Maggie as "fellow inhaler" and Maud as a bridge
partner of a friend of Michael’s mother play Dr Watson to
the hilt.
Dorothy, the
reconstructed heroine of Cambrai, is a tantalising woman with
many personas. A rich society woman, a grubby ragamuffin, a
millionaire’s tart who fixes her Arab boyfriend’s gambling
fortunes, a girl raped by the familiar and the strange, a
businesswoman who can kill or even be killed for a few
precious stones... it is hard to tell who the real Dorothy is.
Even harder
is to tell who killed her. Her grieving bisexual boyfriend
Michael who stands to inherit her large fortune; her Arab
lover Mahmoud who also raped her once; Bundy, the owner of
Casino Vegas who disappears mysteriously; her paedophile
father and partner in the gem trade... CV has a confounding
list of suspects. But like he says "no one has a motive.
Everyone has an alibi. I’ll just shake a few trees."

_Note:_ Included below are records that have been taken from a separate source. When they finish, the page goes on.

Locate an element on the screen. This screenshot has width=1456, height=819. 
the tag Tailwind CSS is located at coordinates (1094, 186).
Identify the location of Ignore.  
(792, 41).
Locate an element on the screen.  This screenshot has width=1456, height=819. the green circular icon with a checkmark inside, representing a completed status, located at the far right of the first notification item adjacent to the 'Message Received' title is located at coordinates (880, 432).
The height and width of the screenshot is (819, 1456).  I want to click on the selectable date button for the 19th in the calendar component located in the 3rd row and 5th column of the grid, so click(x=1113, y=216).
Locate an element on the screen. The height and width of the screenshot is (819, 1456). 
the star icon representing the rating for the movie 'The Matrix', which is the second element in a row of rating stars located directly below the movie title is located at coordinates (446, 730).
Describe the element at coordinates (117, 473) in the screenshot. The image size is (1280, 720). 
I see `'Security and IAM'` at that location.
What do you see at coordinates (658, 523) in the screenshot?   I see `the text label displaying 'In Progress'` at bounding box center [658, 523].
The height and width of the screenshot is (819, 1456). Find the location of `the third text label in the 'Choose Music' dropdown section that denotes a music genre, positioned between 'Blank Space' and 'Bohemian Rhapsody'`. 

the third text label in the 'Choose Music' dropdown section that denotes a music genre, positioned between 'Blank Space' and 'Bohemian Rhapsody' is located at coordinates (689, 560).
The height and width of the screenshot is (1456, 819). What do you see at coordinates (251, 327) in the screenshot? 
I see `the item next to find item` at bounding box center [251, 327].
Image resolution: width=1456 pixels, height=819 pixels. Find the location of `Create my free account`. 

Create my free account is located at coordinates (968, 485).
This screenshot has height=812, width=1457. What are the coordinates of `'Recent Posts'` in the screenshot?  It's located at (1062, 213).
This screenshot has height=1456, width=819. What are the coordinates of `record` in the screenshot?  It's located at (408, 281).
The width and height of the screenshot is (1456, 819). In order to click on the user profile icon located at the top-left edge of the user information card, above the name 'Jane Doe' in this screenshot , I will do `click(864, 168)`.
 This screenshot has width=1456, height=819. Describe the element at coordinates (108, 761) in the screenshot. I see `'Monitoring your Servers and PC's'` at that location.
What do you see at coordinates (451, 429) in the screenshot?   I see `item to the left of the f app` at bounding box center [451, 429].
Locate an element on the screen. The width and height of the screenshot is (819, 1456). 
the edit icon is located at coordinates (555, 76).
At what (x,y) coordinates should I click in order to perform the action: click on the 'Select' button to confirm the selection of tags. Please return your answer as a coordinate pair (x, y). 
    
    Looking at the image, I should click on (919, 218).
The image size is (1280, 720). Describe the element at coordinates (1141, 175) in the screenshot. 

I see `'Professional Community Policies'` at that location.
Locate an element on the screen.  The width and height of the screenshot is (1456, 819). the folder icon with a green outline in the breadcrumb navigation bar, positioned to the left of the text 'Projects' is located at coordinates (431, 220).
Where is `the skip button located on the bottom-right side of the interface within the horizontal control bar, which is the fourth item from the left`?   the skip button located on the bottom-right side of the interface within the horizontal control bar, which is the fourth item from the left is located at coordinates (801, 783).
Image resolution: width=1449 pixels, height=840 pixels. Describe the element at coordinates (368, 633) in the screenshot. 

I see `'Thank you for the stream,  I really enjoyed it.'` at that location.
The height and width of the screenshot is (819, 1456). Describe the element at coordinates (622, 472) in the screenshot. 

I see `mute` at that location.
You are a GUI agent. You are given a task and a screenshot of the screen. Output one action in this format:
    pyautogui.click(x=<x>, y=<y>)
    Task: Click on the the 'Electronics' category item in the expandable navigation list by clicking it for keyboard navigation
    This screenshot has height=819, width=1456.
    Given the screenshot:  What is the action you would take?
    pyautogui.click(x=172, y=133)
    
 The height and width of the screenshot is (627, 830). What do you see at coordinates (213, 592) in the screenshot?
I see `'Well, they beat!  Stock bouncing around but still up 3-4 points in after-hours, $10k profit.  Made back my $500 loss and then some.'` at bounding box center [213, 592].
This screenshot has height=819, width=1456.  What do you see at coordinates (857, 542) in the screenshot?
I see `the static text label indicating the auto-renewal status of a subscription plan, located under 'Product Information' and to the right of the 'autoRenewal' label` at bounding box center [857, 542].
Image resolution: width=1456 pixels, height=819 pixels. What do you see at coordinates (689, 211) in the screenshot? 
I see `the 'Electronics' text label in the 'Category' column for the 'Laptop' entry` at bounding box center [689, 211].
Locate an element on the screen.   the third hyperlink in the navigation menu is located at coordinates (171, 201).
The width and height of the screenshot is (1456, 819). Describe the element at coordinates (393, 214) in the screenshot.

While he is on his tree-shaking mission, you see him fall
hopelessly in love with Emma—Dorothy’s buddy and also a
suspect. But soon it is murder time again. This time, in true
Lankan style, another person is bumped off with a bomb!
Cambrai peels
every layer of her mystery with élan, without a fuss. But
each revelation is a shocker. One time Emma spots Mahmoud at a
haze party and panics. She later tells CV the Arab had raped
Dorothy. Another time, CV visits Michael’s mother who first
makes love to him and then tells him Michael is actually
Dorothy’s half-brother. Wow! The author etches her
characters with dexterity. The unflappable, lovable Maud; the
beautiful, brainy and feminist Maggie; the pot-bellied,
bald-headed, passionate but very cerebral CV, the pervert
Reggie, the kleptomaniac Bundy, Teddy, Soongs, Della, Ali,
Perera, Frances... the sheer number of players baffle you. But
all of them are irrevocably joined by Dorothy’s murder and
CV leads one of them to the noose.
Cambrai’s mystery doesn’t
exactly take you by the jugular, but she is brilliant with her
glimpses of a nation ravaged by civil strife, crime,
corruption and murder. She is witty, wicked and offers
delectable slices of the American and English life. And that
lifts what could have been a morbid, ordinary crime thriller.